4 ways to improve classroom conversations

Although I loved the first day of school, September was always a difficult month for me as a teacher.  It’s a month of establishing classroom norms–the rules and expectations of your classroom.   What it means to have a conversation about math in your class may be different than what it means in another class.

As you begin to negotiate the norms in your class regarding classroom conversations, I wanted to share some insight from the research about how to make norms you may already be familiar with even stronger.

Two researchers (Kazemi and Stipek, 2001) observed four classrooms that encouraged classroom conversation about math.  However, the quality of the math talk in the classes differed.  Some classes had norms that encouraged a “high press” for conceptual thinking, while others did not.

Here are four things they observed about how to promote conceptual thinking:

  1. Explanations:  While both types of classes asked students to explain their work, high-press classrooms set the norm that explanations needed to be mathematically based.  Repeating a rule or citing a textbook or prior teacher did not count as an explanation.
  2. Multiple Strategies: While both types of classes, encouraged students sharing strategies for solving a problem, high-press classrooms focused on what was mathematically similar and different between the strategies.
  3. Student Mistakes:  While both types of classes created a culture where it was ok to make mistakes, high-press classroom used mistakes as an opportunity for students to try out other strategies or explore contradictions. The teacher did not validate or invalidate the solutions, but presented both and then asked to students to determine which was correct and why.
  4. Collaboration:  While both types of classes encouraged students working together, high-press classes focused on both individual accountability (every student must be able to explain the group’s solutions) and coming to agreement as a group through mathematical argument (as opposed to voting on which they liked best).

As I mentioned previously, change takes time.    It will take a while for students to become comfortable talking about math in these ways.

What do you think?  What norms do you set for classroom conversations?

Read more here:  Kazemi, E., & Stipek, D. (2001). Promoting conceptual thinking in four upper-elementary mathematics classrooms. The Elementary School Journal, 59-80.

2 thoughts on “4 ways to improve classroom conversations”
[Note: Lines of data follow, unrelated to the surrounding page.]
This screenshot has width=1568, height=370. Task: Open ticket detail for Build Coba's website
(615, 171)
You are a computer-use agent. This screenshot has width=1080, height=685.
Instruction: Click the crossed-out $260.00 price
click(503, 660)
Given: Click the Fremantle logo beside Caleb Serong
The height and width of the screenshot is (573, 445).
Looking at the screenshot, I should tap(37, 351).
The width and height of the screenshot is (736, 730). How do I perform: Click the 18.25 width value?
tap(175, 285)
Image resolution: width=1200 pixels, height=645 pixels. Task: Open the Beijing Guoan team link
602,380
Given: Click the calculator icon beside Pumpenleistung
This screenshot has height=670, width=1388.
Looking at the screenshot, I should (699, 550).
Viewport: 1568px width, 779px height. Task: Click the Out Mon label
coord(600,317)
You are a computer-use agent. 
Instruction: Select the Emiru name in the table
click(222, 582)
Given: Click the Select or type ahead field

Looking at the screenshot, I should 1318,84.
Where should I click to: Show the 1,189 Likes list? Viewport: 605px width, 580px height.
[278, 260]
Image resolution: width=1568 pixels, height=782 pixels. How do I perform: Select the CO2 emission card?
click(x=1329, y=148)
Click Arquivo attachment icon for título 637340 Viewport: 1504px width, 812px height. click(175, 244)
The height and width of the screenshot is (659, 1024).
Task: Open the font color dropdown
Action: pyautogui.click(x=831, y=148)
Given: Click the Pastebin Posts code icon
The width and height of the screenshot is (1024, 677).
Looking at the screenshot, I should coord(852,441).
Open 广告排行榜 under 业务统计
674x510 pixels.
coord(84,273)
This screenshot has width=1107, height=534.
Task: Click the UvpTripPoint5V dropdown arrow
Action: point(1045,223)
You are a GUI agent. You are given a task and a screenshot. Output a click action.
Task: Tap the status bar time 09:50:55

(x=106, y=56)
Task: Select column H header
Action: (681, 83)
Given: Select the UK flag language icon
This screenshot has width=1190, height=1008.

  1. It takes time as well as appropriate tasks to effect that change. I’ve watched students begin a course asking conceptual questions, but … for instance, just when students are starting to grasp that adding two negative numbers gives a bigger (absolute-value-wise) negative number, we toss in subtracting integers and then while they’re still reeling over that we toss in times and division, due this Wednesday. Well, now they think there are 45 rules, none of which have anything to do with the other, and they’re trying to survive. Oh, and make sure that we toss in variables that they’ve only just been exposed to into the mix.

    1. Well said. Students need to truly understand the underlying concept before moving on to something new. Tasks that help students in making the connections between different ideas helps so that math doesn’t become a long list of unrelated procedures a student needs to memorize.